However, somethings got to give. All day long we play musical chairs with him. If he's not happy sitting in his swing, we put him in the play pin, if he's not happy there we move him to his bouncy seat, if he's not happy there then we move him to his bed... this goes on from 6AM to 4PM... 5 days a week. My mom can't get anything done around the house or anything that she wants to do (in which she has every right to do, she's already raised her kids...). Anyways long story short my mom can't take it anymore. I don't blame her. She constantly stressed and really it's a bigger deal then it sounds as told. Well this afternoon my mom finally through in the towel and said that she doesn't enjoy keeping him anymore because it stresses her out and she doesn't get to enjoy him because she's too busy mothering him. She agreed to keep him 3 of the 5 days however, my sister flipped out! She raised her voice and started literally yelling at my mother and finally my mom told her to "get the hell out of my house". Once again, I don't blame her. So there's been this huge uproar at home and it's driving me crazy. Poor little guy. I love him so much but my mom is getting too old for this. Sure she's only in her forties but still, it's not my moms place to take part in raising him as much as she is. What it boils down to is my sister is very ungrateful for all that my mom has done and all the money that my mother has saved her and somehow she just doesn't see that.

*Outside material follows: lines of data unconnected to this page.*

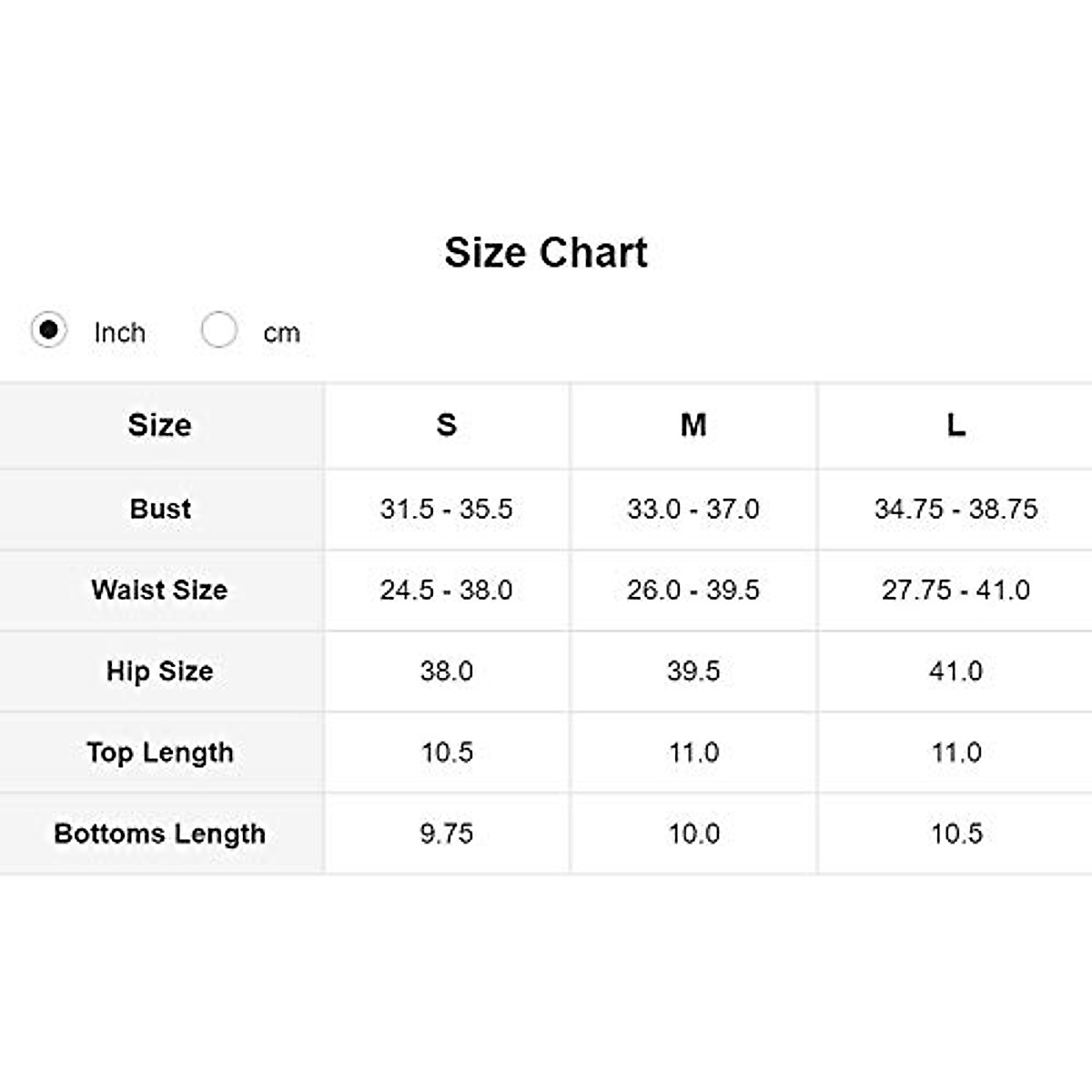Screen dimensions: 1092x1092
Task: Click the "cm" unit label text
Action: click(x=281, y=333)
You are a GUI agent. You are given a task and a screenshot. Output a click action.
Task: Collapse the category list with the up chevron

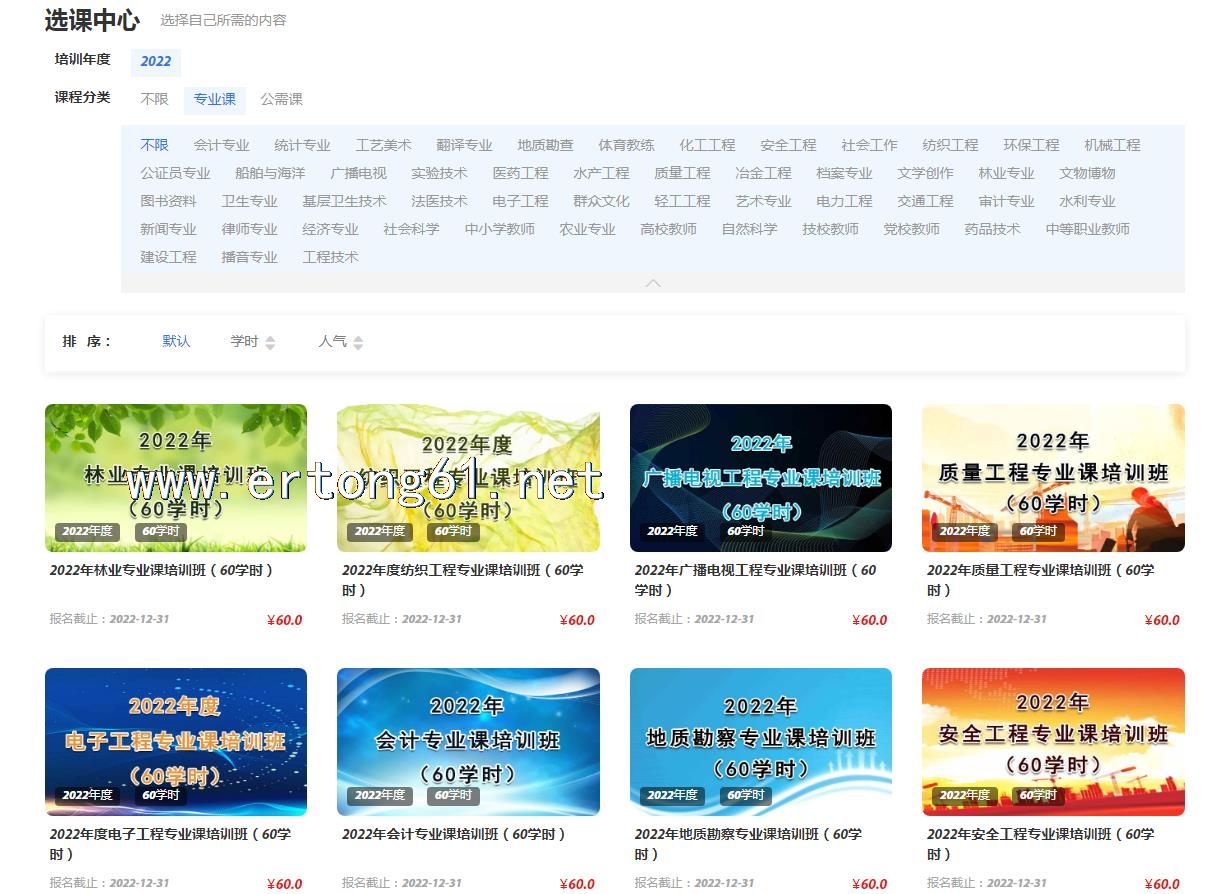pyautogui.click(x=653, y=283)
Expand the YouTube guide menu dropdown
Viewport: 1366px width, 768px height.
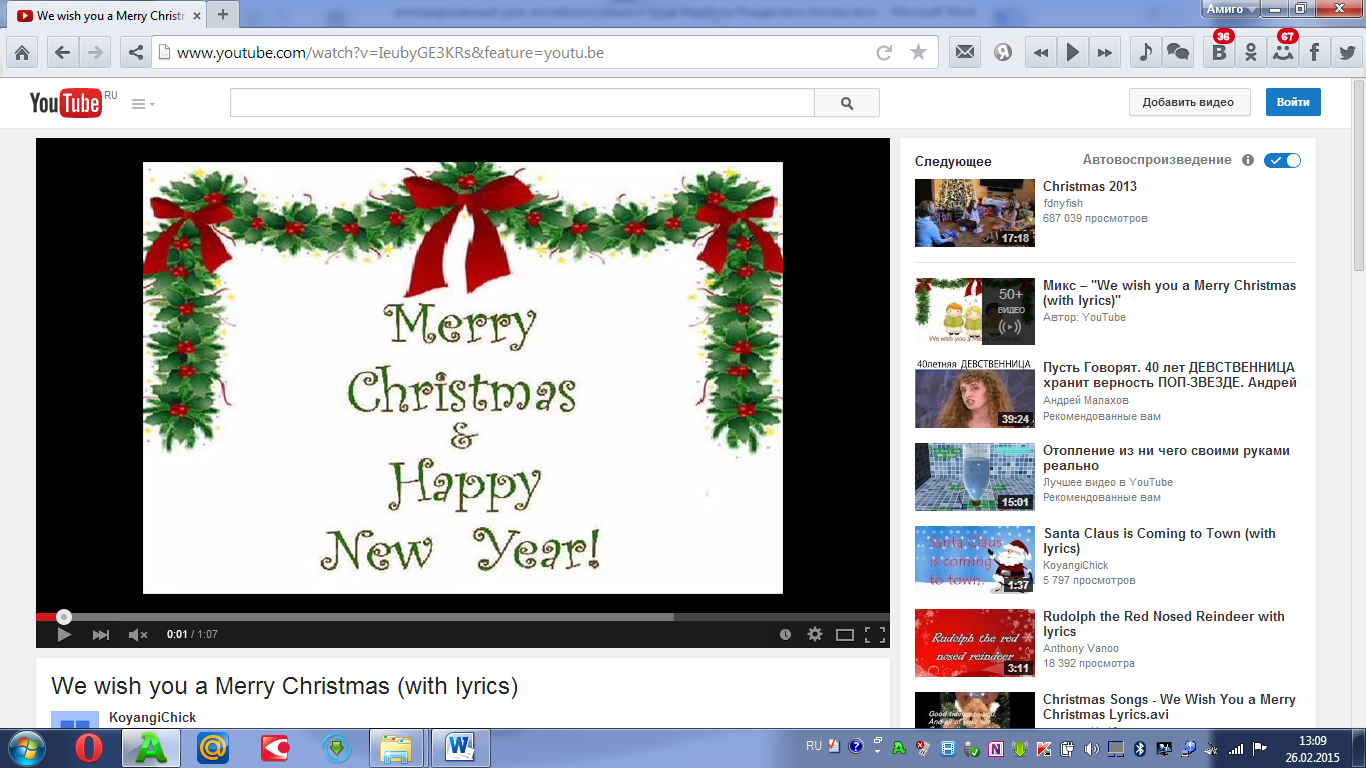tap(143, 104)
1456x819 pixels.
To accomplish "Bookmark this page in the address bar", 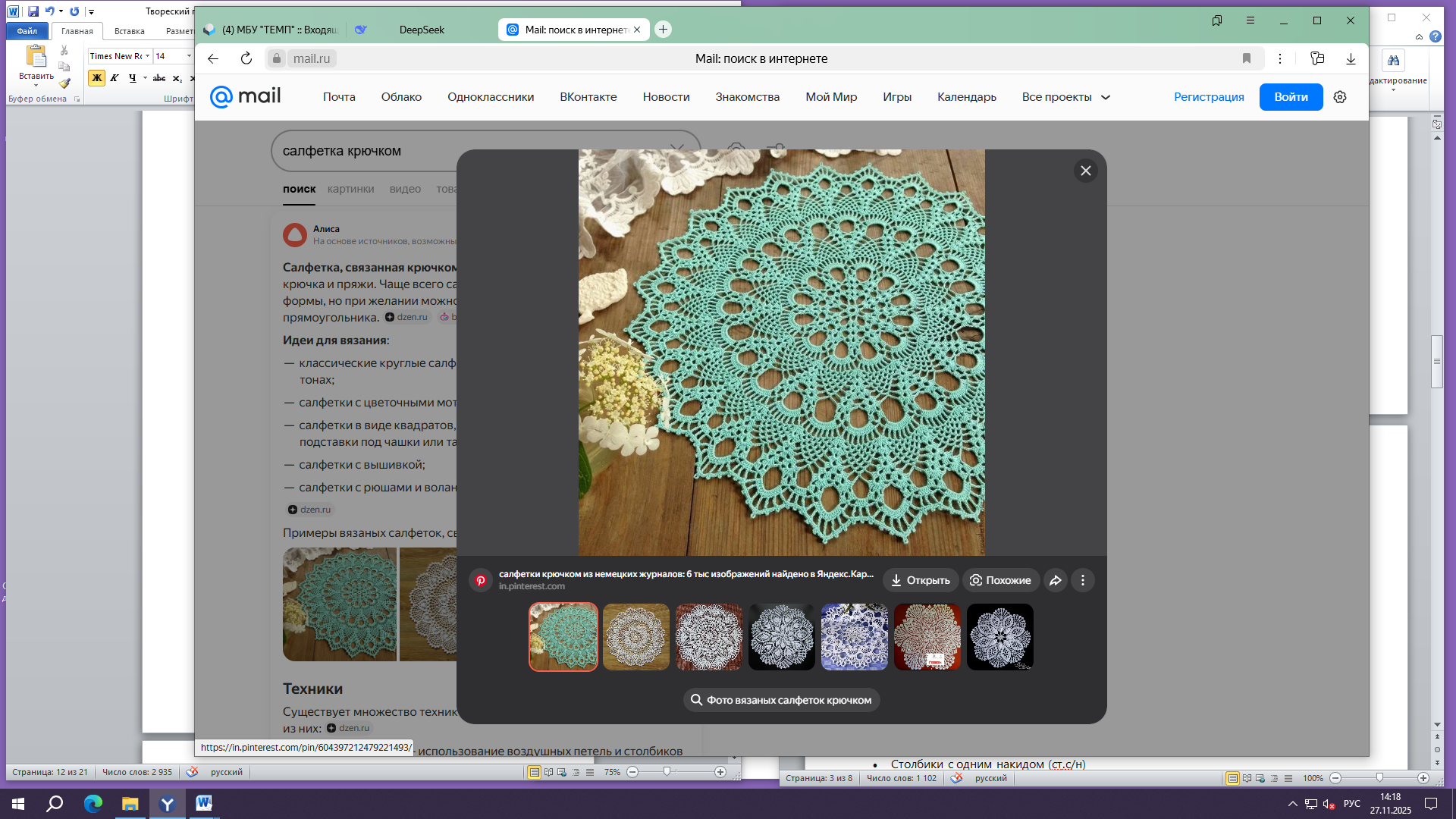I will click(x=1246, y=58).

On another note. I'm suppose to call Jonathan back but for some reason I don't want to. I don't really care to talk to him right now. I'm not mad at him or anything like that but for one night I would like to be able to go to sleep without it involving tears and a stuffy nose. I want to be able to wake up for one morning not feeling hungover because the night before I cried myself to sleep so hard that it caused a migraine. I would like to be able to wake up one morning without swollen eyes and tear stained cheeks. I want my sanity back. I want to be able to stand on a solid ground without feeling like the ground is about to crumble. I've never been so tore up over a guy this much in my entire life. I feel like a little high school girl still blabbing about it. What am I suppose to do? My heart is hurting so much to the point I feel like it's literally broken. I didn't choose to not be with him nor did he choose to not be with me. It just so happened that our paths crossed and now all of a sudden they're going to opposite directions. As much as I want to, I just can't be mad at him for following his dreams. Just like he can't be mad at me for wanting to stick by my family. Blah okay, end subject. No tears, remember?

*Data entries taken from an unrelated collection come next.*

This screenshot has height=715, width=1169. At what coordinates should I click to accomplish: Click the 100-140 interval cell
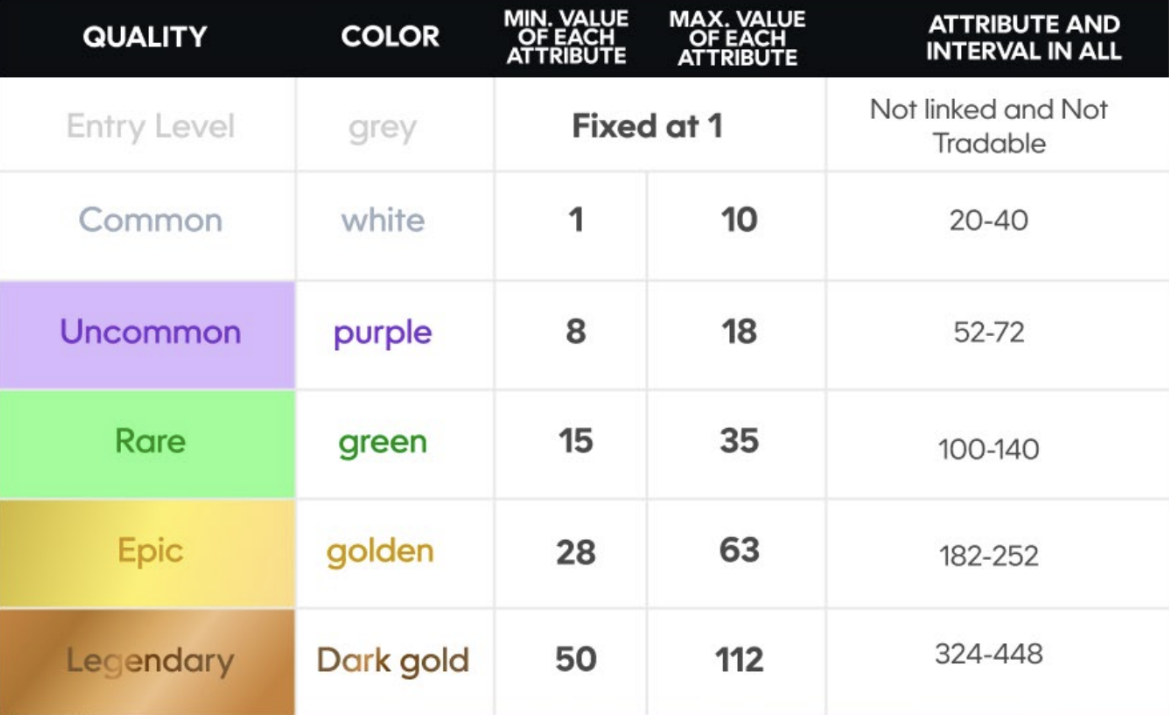point(989,449)
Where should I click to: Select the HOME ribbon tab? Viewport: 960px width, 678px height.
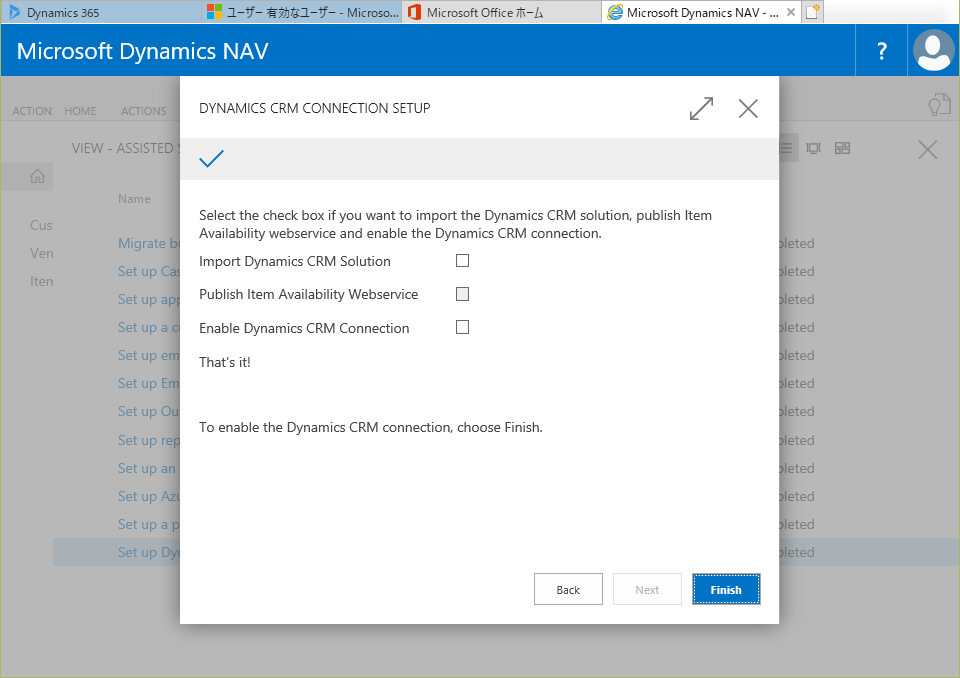pyautogui.click(x=80, y=111)
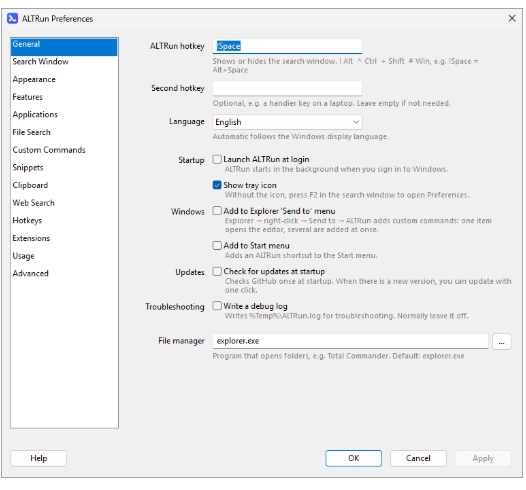Click the File manager path field
This screenshot has width=526, height=490.
pos(350,341)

Tomorrow I going to be pulling a double shift. Hey, I'm not complaining! Hello dollar signs! For some reason though my legs are killing me. Probably from all the running around I did tonight. Ewfff. But yeah, so I'm going to head off here and catch some zzz's. Hopefully I can fall straight to sleep. I drank two beers to make me calm down and get a little sleepy, so maybe just maybe it'll put me straight to sleep. Dear thoughts, please do not invade my brain and keep me from a good nights rest. Kthanks.
Oh, oh! I almost forgot! Wal-mart is carrying a new makeup line in the place of Max Factor, it's called Eye Candy, or some shit like that, I forgot. But anyways, I bought some of their mascara tonight. I hope it works good. Oh and also, I bought that L'oreal roll on foundation just for shits and giggles. I use M.A.C. but I was super interested to see how it works out. Hey if it's cheap but works good, workkk it girllll. *okay let's be real, nothing beats a good ol' MAC foundation... and I do mean nothinggg!* Okay, I'm done.